Altogether, these studies validate our model of the senescence barriers encountered by cultured HMEC, indicate that genomic instability per se is not needed for immortalization, and support the hypothesis that carcinoma-associated genomic instability (along with many “passenger” errors) may have its origin in the inherent instability induced by telomere dysfunction at replicative senescence. The reproducible ability to generate non-malignant (OIS resistant) immortalized lines lacking gross genomic errors can facilitate further investigation of the molecular underpinnings of the immortalization process and provides substrates to examine the effects of additional oncogenes and in-vivo identified genomic alterations on malignant progression. Most important, our studies highlight the critical and essential role of immortalization in carcinogenesis, and its potential as a therapeutic target. We believe the importance of the immortalization process is widely ignored because: 1) small rodents, lacking a significant immortalization barrier, do not model human carcinogenesis; 2) many scientists/journals incorrectly refer to non-malignant immortally transformed lines as “normal” or “untransformed”; 3) using hTERT to immortalize precludes study of actual in-vivo cancer-associated immortalization.
☆ ☆ ☆ ☆
### EXERCISE DIRECTIONS
According to the excerpt about HMEC immortalization, why do small rodents not model human carcinogenesis? The items play no part in the work on the excerpt about HMEC immortalization.

[Data taken from a collection]
☆ ☆ ☆ ☆
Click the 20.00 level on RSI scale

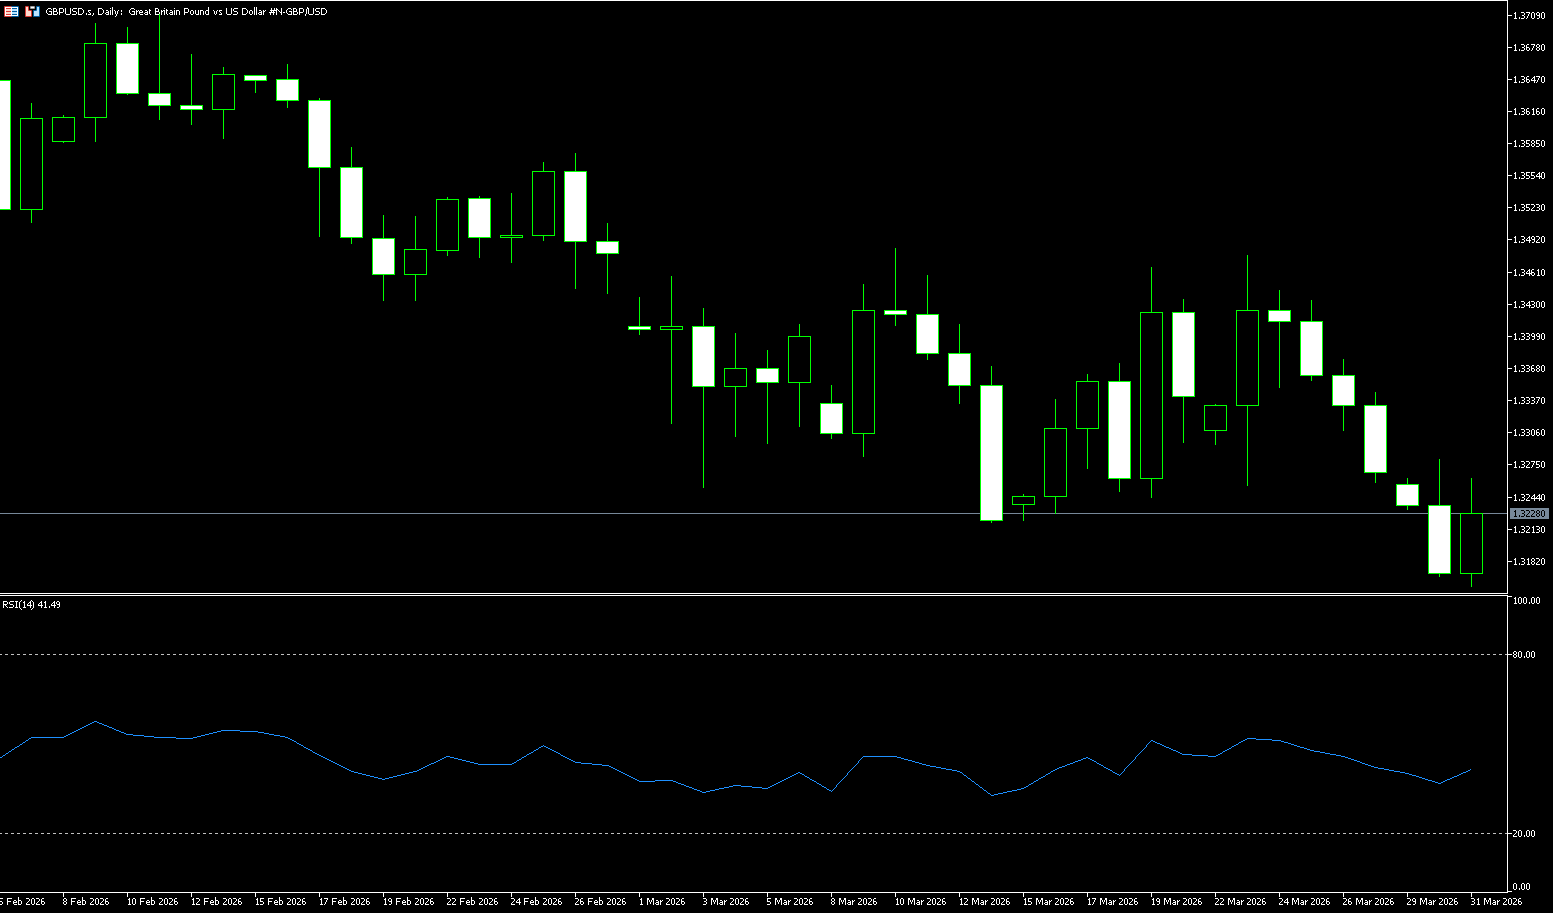[x=1524, y=833]
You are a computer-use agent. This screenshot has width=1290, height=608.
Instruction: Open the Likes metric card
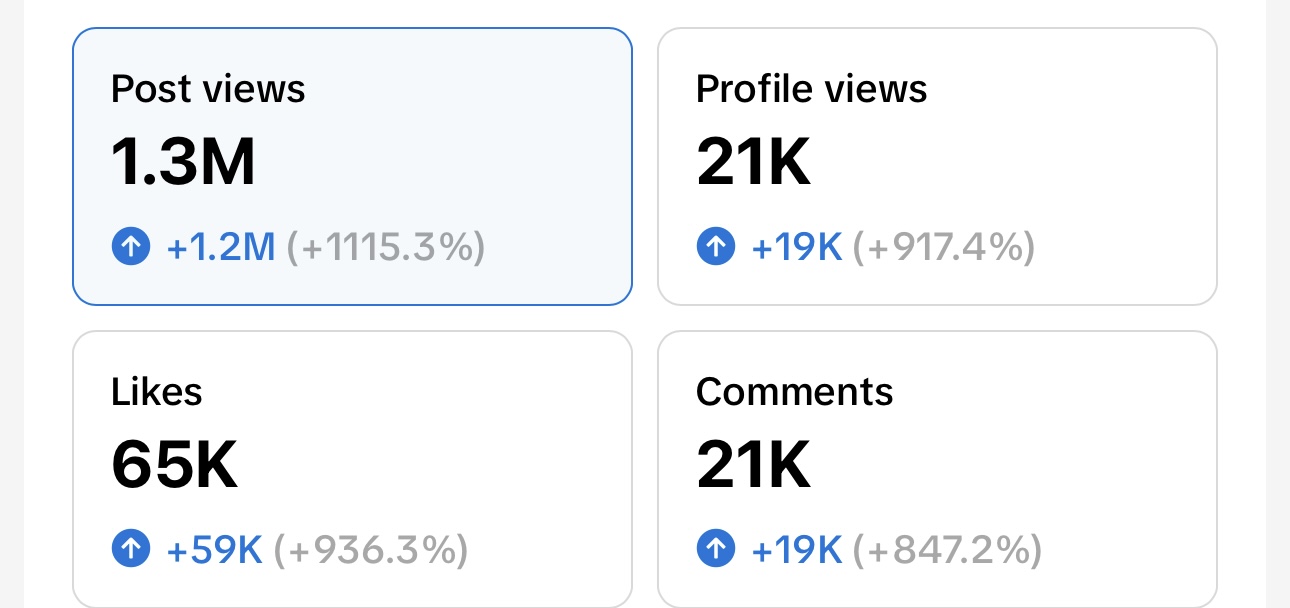pyautogui.click(x=352, y=470)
☆ ☆ ☆ ☆
### TASK SOLUTION
They lack a significant immortalization barrier.